Table comparing different types of clinical data on some points important to clinical decision support systems.

Clinical decision support issues Electronic health record free-text/unstructured data (eg, clinical notes) Registry/trial data (eg, case record forms case record forms and questionnaires) Structured data/electronic health record (eg, lab values and smoking status)
Context completeness Excellent: contextual information can be included. Poor: context is essentially absent as a priori interpretation is an integral part of recording data in case record forms. Depends on implementation. Context may be lost because of predetermined categorization.
Machine readability Poor: information is mostly useful for case-specific usage by humans. May require text mining/text retrieval to convert to a machine-readable format. Good: data are uniformly formatted and can be parsed by computers. Excellent: data can be parsed or directly used by computers.
Translatability (between institutions) Poor: free text contains jargon-specific, ambiguous abbreviations (eg, PCI: percutaneous coronary intervention/prophylactic cranial irradiation). Excellent: trial data are usually collected using a standardized protocol, allowing for interoperability between institutions. Good: lab values can be converted using reference values. Structured data, such as smoking and hypertensive status, can be reformatted for interoperability.
Noise resistance Very poor: These type of data are very sensitive to interobserver noise (eg, personal abbreviations, spelling mistakes, and personal focus in recording certain types of information). Excellent: data are recorded in a standardized way, designed to prevent noise. Good: data are often machine-derived or recorded in a standardized way. However, bias because of differences in information-recording habits among health care professionals may arise.

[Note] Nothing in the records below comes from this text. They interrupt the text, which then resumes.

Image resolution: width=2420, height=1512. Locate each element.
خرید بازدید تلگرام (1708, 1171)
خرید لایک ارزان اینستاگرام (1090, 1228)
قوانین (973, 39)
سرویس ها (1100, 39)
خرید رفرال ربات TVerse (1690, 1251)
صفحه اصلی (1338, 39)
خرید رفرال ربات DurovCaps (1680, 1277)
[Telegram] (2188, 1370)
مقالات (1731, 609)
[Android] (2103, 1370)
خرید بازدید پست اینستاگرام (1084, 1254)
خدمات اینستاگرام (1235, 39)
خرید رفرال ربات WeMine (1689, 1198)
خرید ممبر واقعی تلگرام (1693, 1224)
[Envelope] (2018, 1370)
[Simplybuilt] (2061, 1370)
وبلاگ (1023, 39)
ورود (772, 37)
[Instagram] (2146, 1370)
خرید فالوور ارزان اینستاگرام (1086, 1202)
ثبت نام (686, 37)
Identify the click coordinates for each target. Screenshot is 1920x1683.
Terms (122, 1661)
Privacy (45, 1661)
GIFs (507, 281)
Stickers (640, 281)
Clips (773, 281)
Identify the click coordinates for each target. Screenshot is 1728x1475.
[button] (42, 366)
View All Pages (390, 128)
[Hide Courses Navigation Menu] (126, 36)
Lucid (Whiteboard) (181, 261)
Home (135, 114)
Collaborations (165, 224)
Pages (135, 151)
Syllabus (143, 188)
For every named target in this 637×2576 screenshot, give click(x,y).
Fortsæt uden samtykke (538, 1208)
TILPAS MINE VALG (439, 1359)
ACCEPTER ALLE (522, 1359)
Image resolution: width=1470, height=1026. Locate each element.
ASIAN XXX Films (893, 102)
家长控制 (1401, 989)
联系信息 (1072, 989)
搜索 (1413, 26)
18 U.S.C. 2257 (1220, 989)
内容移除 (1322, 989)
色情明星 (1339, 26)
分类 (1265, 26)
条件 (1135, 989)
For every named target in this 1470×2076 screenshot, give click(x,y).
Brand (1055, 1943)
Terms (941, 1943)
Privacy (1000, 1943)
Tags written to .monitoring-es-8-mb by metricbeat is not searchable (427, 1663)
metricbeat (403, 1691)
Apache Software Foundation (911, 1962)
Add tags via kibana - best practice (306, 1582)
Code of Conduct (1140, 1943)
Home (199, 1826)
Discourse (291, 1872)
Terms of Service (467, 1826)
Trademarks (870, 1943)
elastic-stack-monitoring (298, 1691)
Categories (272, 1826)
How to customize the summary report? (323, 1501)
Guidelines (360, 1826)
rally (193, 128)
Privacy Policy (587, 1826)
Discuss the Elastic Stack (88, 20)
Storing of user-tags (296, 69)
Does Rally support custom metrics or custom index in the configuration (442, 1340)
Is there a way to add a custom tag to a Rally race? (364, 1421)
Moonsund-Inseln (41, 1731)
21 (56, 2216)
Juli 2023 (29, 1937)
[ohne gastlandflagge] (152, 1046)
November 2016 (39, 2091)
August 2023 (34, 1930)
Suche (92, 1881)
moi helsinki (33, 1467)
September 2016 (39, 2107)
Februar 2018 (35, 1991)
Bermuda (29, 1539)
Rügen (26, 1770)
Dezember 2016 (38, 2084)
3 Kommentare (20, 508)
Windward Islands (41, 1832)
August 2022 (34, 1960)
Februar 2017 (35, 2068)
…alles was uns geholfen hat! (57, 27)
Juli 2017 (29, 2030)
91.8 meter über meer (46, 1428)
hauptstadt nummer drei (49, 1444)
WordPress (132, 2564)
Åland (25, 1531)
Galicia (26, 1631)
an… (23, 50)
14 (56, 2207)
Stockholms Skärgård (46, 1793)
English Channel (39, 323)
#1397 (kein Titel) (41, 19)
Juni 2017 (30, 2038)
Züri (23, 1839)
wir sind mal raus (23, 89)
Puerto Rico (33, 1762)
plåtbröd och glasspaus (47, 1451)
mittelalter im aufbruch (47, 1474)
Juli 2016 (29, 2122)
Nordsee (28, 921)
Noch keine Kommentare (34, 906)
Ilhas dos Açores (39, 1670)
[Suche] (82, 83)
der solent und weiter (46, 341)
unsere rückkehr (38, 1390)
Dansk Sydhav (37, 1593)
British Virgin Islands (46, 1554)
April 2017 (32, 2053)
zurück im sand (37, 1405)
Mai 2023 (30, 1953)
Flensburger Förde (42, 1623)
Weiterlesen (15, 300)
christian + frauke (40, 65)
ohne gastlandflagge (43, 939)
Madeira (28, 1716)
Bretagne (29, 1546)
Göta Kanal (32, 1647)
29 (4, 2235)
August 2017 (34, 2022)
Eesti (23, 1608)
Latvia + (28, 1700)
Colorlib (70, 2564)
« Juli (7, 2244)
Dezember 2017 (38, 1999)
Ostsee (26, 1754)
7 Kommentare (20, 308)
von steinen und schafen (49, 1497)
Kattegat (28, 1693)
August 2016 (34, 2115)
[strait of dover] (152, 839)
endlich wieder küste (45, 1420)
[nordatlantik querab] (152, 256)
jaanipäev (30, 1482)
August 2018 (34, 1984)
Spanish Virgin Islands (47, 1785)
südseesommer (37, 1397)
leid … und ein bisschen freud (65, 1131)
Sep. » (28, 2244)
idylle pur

Availability for reuse/general applicability Excellent: these type of data are readily available, contain a lot of context (see Context completeness), and can thus be repurposed for a variety of applications. Limited: trials are designed and conducted for one specific research question. Excellent: these type of data are readily available and can thus be used for a plethora of purposes.
Design flexibility Excellent: study design can be revisited if unanticipated bias effects arise. In this sense, bias could be corrected by altering the data selection. Poor: study design is hit-or-miss. Bias cannot be corrected after the data recording process. Excellent: study design can be revisited if unanticipated bias effects arise. In this sense, bias could be corrected by altering the data selection.